The author does cover this: "It can be argued that firmwares are indistinguishable from OSes, and that firmware is the only "true" bare metal programming one can do."
Maybe it's just my limited knowledge on the subject, but it seems to me it's a bit too much to consider the BIOS an operating system. At that point, what isn't an operating system? You're still writing code against a microcode interpreter even once you remove the BIOS. Is that an OS too?
I would agree. The BIOS/UEFI POSTs the system, and then passes execution to another program (usually a bootloader). At that point, the BIOS is no longer performing the tasks that an OS does. It's not scheduling tasks for the processor or handling I/O at all. Instead, it switches to what's basically an ACPI interface with functions that can be called by the OS. It's like an old TSR program.
UEFI is the successor to BIOS on modern machines, and it stands for "Universal Extensible Firmware Interface". Is it also an operating system (it doesn't have "system" in the name)?

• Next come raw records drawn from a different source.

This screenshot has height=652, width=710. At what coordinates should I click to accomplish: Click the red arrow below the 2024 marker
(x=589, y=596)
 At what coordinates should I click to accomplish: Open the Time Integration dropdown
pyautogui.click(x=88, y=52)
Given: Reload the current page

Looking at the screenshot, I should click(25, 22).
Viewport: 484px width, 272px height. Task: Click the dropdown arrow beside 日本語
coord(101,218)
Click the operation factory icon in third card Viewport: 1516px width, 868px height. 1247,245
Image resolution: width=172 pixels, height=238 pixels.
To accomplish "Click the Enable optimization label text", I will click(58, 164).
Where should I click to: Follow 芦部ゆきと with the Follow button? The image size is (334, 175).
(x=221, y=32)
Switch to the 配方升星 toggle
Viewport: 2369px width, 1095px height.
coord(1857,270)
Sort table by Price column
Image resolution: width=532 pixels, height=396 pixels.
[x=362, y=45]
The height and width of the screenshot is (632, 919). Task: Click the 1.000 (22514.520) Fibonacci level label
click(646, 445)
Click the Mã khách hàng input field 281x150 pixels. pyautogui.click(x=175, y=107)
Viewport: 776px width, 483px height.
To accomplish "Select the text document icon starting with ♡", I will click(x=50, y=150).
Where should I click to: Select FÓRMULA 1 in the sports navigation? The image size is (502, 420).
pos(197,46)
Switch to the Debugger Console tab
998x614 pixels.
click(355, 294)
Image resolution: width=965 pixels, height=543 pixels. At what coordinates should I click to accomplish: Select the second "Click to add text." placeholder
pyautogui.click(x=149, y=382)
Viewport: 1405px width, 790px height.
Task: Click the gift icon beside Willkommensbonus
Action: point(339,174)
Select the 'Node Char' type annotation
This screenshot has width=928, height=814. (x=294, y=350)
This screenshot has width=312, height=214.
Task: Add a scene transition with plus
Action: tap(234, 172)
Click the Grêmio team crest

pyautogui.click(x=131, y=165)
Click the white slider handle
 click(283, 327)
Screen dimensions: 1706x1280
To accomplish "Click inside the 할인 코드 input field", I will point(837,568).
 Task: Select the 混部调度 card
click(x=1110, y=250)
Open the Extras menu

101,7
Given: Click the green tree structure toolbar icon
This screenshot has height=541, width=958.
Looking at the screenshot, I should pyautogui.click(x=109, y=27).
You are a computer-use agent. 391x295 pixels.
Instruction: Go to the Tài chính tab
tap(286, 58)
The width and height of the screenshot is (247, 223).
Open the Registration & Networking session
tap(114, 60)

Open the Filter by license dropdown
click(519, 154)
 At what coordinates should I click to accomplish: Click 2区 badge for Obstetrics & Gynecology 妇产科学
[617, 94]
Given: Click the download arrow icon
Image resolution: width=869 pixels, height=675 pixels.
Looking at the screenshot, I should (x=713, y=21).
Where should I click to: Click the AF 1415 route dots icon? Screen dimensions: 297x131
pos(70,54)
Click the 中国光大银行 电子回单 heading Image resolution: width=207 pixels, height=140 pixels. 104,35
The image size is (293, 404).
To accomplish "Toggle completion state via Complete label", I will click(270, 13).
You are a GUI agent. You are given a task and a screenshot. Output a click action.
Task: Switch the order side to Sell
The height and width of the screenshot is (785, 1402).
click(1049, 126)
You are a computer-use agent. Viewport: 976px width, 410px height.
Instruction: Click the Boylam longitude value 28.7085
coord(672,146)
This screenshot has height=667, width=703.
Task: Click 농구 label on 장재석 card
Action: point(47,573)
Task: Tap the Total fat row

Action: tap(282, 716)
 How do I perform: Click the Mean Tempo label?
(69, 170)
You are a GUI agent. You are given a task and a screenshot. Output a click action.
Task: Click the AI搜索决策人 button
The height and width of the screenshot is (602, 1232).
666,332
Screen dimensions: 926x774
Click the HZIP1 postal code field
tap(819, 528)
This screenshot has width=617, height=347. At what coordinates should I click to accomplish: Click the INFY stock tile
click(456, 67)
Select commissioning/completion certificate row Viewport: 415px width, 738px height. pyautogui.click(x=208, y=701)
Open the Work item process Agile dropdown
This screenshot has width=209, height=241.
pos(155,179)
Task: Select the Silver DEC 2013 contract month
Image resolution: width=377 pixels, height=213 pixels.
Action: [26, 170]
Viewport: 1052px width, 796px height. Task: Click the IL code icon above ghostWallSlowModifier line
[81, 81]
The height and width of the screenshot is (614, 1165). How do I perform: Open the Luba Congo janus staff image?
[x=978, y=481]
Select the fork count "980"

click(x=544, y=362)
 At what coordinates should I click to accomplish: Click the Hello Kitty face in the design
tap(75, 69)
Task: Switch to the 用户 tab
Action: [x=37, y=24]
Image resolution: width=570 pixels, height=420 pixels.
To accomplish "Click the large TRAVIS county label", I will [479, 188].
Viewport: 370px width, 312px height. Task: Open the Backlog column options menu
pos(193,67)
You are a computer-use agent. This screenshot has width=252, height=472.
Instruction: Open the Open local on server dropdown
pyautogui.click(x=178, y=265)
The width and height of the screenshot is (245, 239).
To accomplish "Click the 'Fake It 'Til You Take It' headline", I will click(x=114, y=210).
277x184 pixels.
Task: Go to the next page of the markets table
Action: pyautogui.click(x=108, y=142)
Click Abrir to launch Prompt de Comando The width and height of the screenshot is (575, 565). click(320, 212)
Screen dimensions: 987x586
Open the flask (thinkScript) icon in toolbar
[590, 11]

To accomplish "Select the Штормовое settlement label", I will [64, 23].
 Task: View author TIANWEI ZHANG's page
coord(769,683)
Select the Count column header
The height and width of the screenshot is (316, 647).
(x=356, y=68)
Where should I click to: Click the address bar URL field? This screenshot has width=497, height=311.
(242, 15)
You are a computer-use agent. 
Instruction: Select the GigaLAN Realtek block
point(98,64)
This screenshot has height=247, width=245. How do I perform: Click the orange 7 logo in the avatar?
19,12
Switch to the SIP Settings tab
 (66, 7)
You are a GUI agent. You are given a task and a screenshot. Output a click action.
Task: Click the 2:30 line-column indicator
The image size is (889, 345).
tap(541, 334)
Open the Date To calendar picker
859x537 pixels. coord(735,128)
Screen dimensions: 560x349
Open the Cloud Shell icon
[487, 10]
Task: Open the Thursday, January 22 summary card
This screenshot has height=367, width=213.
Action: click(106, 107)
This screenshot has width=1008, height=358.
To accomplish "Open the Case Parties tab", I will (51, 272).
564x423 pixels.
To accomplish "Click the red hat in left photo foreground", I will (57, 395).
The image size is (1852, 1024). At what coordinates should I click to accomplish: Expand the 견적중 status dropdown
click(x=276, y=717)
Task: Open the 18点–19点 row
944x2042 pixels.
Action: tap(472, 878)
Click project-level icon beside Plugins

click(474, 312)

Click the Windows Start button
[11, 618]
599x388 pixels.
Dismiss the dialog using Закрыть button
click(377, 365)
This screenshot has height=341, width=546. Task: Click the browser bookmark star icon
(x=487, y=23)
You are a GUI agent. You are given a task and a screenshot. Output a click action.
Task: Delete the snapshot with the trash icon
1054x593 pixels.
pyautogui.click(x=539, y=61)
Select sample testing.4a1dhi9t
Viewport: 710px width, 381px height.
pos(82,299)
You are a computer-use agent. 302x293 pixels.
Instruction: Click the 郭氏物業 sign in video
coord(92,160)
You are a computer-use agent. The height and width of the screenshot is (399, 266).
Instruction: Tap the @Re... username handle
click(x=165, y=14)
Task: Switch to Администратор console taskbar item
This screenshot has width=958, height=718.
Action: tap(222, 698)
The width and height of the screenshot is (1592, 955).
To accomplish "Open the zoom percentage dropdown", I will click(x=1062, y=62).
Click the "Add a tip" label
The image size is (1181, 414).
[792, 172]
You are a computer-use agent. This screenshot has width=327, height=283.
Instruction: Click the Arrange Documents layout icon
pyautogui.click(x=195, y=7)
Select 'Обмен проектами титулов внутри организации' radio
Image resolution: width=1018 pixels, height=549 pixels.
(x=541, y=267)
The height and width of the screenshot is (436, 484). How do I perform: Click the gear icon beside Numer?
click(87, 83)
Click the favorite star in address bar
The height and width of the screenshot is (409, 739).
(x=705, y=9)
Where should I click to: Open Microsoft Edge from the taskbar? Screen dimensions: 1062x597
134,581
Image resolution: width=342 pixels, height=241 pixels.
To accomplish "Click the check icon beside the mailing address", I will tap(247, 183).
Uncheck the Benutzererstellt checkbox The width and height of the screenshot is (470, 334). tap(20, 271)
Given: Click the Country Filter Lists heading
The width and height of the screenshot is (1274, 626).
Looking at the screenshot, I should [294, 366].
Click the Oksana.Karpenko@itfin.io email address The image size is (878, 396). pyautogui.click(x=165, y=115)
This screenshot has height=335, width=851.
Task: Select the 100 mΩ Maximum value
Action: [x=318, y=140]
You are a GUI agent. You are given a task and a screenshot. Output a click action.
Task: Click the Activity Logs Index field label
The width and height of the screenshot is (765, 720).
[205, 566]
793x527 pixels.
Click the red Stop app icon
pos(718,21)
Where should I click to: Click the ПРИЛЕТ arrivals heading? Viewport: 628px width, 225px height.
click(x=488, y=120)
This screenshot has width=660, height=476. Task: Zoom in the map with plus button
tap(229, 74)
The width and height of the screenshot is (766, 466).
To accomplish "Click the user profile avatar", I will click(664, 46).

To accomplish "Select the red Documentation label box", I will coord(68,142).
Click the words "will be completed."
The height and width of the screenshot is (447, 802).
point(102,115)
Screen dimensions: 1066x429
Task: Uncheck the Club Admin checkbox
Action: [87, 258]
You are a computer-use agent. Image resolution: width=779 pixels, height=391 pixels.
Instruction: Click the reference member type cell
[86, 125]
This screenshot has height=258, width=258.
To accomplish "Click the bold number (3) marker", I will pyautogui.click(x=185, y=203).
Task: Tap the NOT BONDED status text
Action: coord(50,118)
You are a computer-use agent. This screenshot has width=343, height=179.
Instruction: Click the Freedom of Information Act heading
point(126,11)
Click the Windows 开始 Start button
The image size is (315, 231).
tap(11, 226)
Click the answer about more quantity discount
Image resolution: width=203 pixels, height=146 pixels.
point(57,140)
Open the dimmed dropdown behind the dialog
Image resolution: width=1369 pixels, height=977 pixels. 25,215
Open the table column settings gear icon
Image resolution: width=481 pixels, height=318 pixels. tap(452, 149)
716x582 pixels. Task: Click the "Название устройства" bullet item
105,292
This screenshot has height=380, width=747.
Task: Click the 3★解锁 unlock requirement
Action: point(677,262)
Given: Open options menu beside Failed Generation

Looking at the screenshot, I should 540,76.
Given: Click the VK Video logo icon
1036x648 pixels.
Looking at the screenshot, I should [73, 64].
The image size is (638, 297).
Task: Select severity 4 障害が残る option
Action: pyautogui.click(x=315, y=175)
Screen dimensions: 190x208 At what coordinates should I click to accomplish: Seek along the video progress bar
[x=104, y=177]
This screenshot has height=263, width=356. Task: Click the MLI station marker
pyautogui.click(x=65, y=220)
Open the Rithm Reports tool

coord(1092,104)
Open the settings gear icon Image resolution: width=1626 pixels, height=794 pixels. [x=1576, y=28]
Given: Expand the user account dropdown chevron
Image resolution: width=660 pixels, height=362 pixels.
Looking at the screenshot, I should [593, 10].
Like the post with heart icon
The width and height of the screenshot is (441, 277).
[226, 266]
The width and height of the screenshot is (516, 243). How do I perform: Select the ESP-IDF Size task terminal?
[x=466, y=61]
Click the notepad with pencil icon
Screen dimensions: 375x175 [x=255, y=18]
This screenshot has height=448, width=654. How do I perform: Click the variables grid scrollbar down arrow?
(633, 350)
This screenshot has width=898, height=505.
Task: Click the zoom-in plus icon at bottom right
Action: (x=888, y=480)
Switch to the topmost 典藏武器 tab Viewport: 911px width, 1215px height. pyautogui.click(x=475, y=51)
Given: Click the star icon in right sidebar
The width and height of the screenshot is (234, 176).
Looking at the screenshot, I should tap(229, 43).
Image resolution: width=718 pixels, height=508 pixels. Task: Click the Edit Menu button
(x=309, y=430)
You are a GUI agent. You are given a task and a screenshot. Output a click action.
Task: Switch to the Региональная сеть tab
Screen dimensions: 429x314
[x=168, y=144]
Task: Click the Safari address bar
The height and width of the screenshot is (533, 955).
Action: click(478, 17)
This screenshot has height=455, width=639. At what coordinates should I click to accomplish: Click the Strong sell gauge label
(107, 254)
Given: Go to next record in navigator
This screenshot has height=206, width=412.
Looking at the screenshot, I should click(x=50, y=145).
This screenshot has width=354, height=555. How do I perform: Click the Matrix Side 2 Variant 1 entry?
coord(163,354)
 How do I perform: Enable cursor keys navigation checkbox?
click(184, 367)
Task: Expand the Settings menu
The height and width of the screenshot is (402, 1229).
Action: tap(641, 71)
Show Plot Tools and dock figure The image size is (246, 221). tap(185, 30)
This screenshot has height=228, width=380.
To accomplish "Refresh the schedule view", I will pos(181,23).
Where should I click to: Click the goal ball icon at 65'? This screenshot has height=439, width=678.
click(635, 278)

(I don't disagree with you -- UEFI provides BootServices which arguably are more numerous than the number of syscalls on most operating systems. Just that "system" being in the name isn't really the best argument. :P)
It was thought to be like that - back in the day when everything used interrupts for syscalls, hence 'system' was mentioned. (Apple II had fixed address calls, though - no interrupts)
It's quite the same as DOS being 'disk operating system' - it was able to drive the floppy and provide a file system.
lts not talk about acpi :D ... or system management mode which i think you refer to as BIOS, since bios really hands off control. but has set up SMM to do stuff outside of the os.